Le phénomène des Forest Schools à la danoise
Le Danemark est très connu pour ce mouvement des Forest Schools, qui prend de plus en plus d’ampleur en France – et ce bien que, là aussi, le caractère très récent du phénomène fait qu’il n’y ait pas encore de législation à cet égard. L’enfant peut suivre la pédagogie forestschooling dans le cadre de son Instruction en Famille, comme il peut intégrer un établissement reconnu.
Ce mouvement nous intéresse parce qu’il possède de nombreux points communs avec les pédagogies alternatives qu’il est possible de suivre en IEF, et avec les idées véhiculées par le unschooling. En outre, il permet aux enfants de s’ouvrir aux apprentissages de manière naturelle, volontaire, favorisant l’autonomie, l’éveil des sens, et de nombreuses autres qualités que nous évoquerons plus loin. Au Danemark, c’est une alternative très courante, un juste milieu entre IEF et scolarisation classique.
Quelle forme de pédagogie prônent les Forest Schools ?

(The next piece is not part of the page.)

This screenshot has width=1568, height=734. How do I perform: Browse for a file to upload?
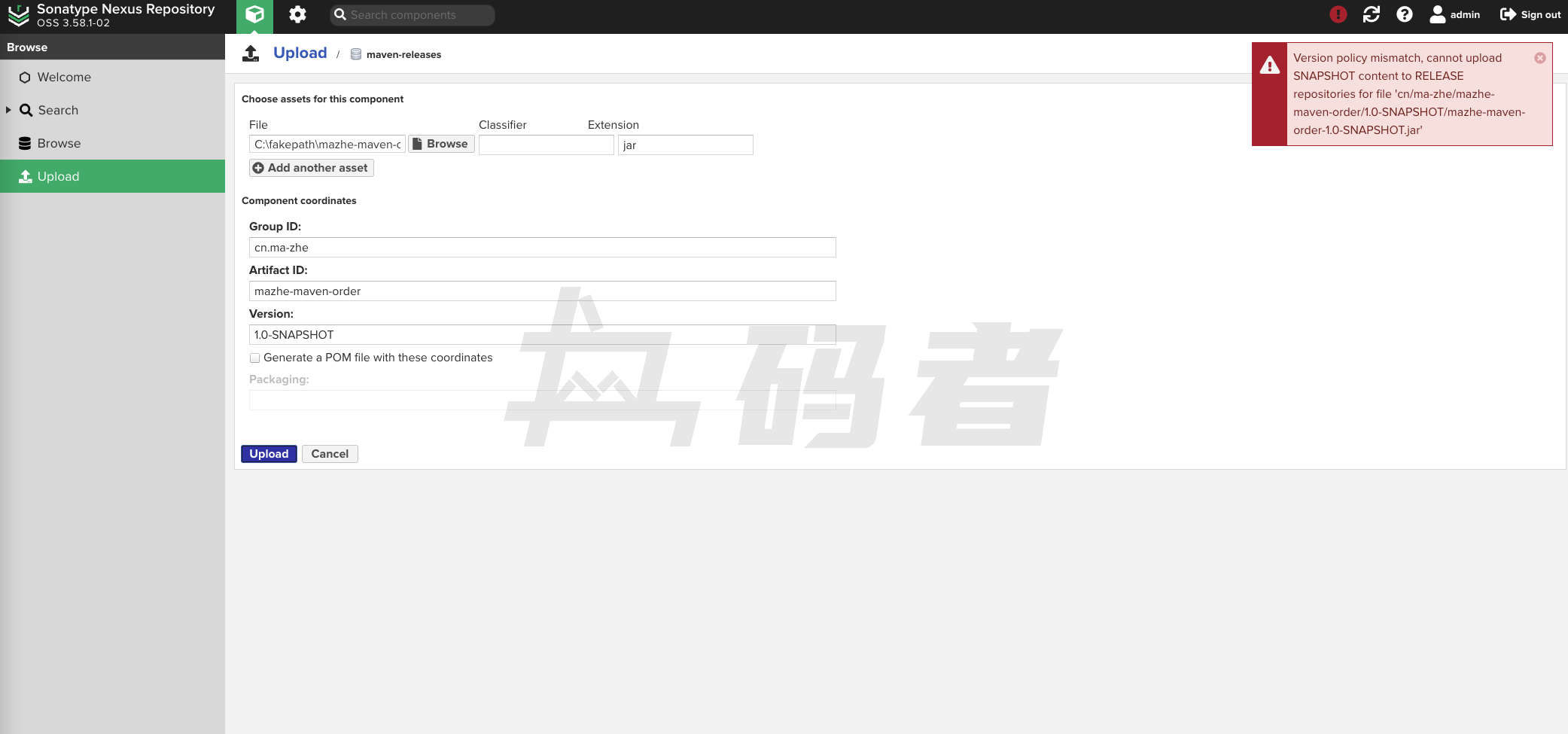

Dans ces écoles, qui n’ont de scolaire que le nom, on ne connaît pas de séparation entre le jeu et les apprentissages : jouer, c’est apprendre. Le mouvement des Forest Schools s’inspire très largement de la pédagogie Froebel, qui insistait sur l’importance du rôle de la Nature et du jeu en extérieur dans les apprentissages. L’idée est ainsi venue aux Danois de créer un nouveau genre de « Kindergarten ». Les Forest Schools sont ainsi plutôt destinées aux plus petits (c’est-à-dire avant l’âge du primaire), bien que leurs atouts et bienfaits seraient certainement bénéfiques à tous.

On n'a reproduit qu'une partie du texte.